Ее воля. Когда-то Остин мог читать ее мысли, словно в открытой книге. Она даже не соизволила сообщить ему о существовании этих стихов.
– Почему ты мне об этом говоришь? Лавинии нужно мое одобрение?
– Да в общем, нет.
– Тогда что?
– Она попросила меня помочь подготовить издание.
Сьюзен ожидает возражений, вопросов, даже насмешек, но он просто спрашивает, весьма удивленный:
– Правда? Почему тебя?
Это сказано спокойно и беззлобно, без всякой задней мысли, в его вопросе лишь искреннее непонимание. И это непонимание – неужели кто-то выбрал ее, ее, для выполнения столь важной задачи, это неверие в ее силы, в то, что кто-то мог оказать ей доверие, – ранит ее сердце так сильно, что она даже представить не могла такой боли.
* * *
В записке, которую подруга адресовала ей лет сорок назад, Сьюзен прочитала:
We are the only poets, and everyone else is prose[4]4
Мы одни – поэты, все остальные – проза (англ.).
[Закрыть].
Что она сделала со стихотворением своей жизни?
Остин берет пальцы возлюбленной в свою большую руку: кукольная ладошка в медвежьей лапе. Оба еще дрожат, две струны продолжают вибрировать уже после того, как смолкла последняя нота, – так говорит она, а он взволнован: она остается пианисткой даже сейчас, в самозабвении и забытьи.
– Любовь моя, – говорит он, – как бы мне хотелось стать двадцатилетним, чтобы жениться на тебе.
Мейбел смеется звонким хрустальным смехом.
– Но у меня есть муж. – Задорный тон сводит его с ума. Она высвобождает руку и касается обручального кольца на безымянном пальце Остина. Оно здесь так давно, что палец стал тоньше между первой и второй фалангой, словно дерево, чей ствол стискивает железный обруч, но которое все растет и растет вопреки препятствию.
Она продолжает:
– А у тебя есть жена.
Остин вздыхает. Сьюзен и вправду его жена? Эта женщина, что сидит – все реже и реже – за одним с ним столом вечерами, имеет так мало общего с девушкой, с которой он сочетался браком тридцать лет назад. Неужели она та же? Или в один прекрасный день человека заменяет его ухудшенный двойник?
Он пытается сдвинуть сжимающее его палец кольцо, но мешает сустав. Какое-то мгновение Мейбел смотрит на то, как он старается, потом осторожно берет его палец в рот, смачивает слюной, драгоценный металл скользит по еще более драгоценной коже. Она протягивает ему кольцо, и он примеряет его по очереди на каждый из ее тоненьких пальцев. Слишком велико. В конце концов он надевает его на большой палец.
– Ты, возможно, мне и не супруга, но ты моя жена.
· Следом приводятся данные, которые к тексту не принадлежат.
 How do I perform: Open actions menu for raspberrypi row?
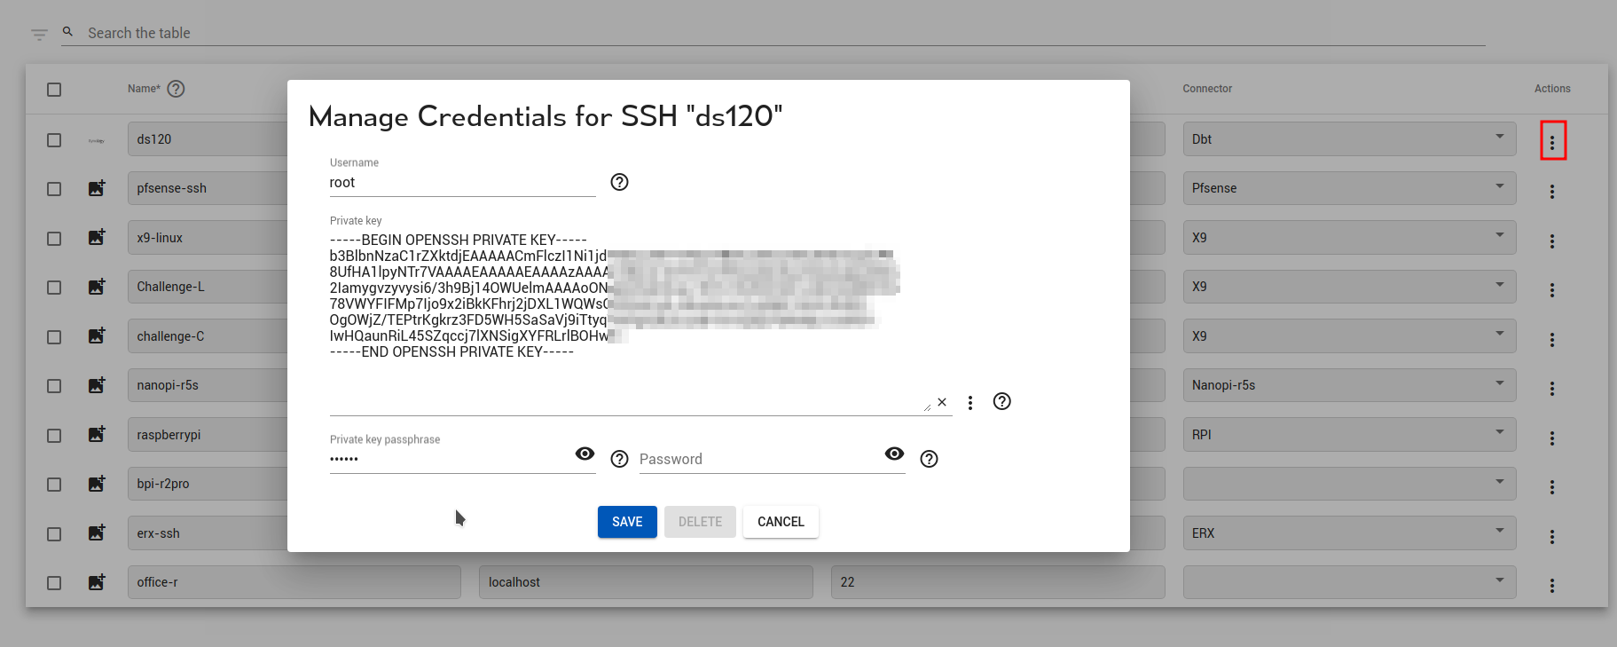point(1552,438)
Она не отвечает, сомневаясь, что вообще хочет принадлежать кому бы то ни было, но ей до головокружения льстит то, что происходит сейчас, в этот момент, и этот символ у нее на пальце. Это кольцо она станет носить с гордостью, хотя все в Амхерсте узнают его, ведь в течение многих лет они видели его на руке ее любовника. Она и будет носить это кольцо, чтобы каждый его узнавал.
Лишь посреди ночи, когда Мейбел, лежа в постели с мужем, мучительно пытается уснуть, она задает себе вопрос: а что, если это кольцо у нее на руке, то самое кольцо, которым Остин когда-то обменялся с другой женщиной, означает скорее загадочную и чудовищную печать, какой она скрепила свой союз со Сьюзен.
* * *
Мейбел никогда ничего не выбрасывает. Словно стремясь задокументировать собственное существование, она аккуратно хранит, сортирует и разбирает использованные театральные билеты, приглашения, полученные ею письма и черновики собственных писем, посланных кому-то, даже ленточки, которыми были обвязаны подаренные ей букеты. Она трудится с упорством безумного архивариуса над книгой своей жизни, произведением, которое не хочется завершать.
Особенно тщательно хранит она письма многочисленных воздыхателей, которые складывает в розовую картонную коробочку, перевязанную шелковой лентой. Раз в несколько месяцев достает их оттуда, перебирает и перечитывает. Они лежат там подобно геологическим наслоениям, своего рода свидетельские показания тех, кто на протяжении многих лет отдавали дань ее красоте, уму, обаянию. Иногда она их перечитывает, и тогда у нее наконец возникает ощущение, что она героиня романа, то есть в самом деле существует.
В этой коллекции, которую она собирает с детства, есть несколько писем, имеющих в ее глазах особую ценность. Если спасти можно было бы только несколько, она сохранила бы именно эти, короткие, сбивчивые, написанные торопливыми каракулями Эмили Дикинсон, в которых она благодарила Мейбел за игру на рояле в гостиной. Развернув их, она на мгновение чувствует, будто возносится к небесным высям, где, вероятно, ее ждет Эмили.
Возможно, одна из этих записок ей чуть менее дорога, нежели остальные, в ней говорится о Милисенте; Эмили видела ее мельком один-единственный раз и описала так: странная девочка с бездонными глазами, которые с каждым днем все пронзительней. Между поэтессой и ребенком, который никогда ее не видел, эти слова установили некое таинственное родство, и Мейбел всегда будет чувствовать себя непричастной к этой общности.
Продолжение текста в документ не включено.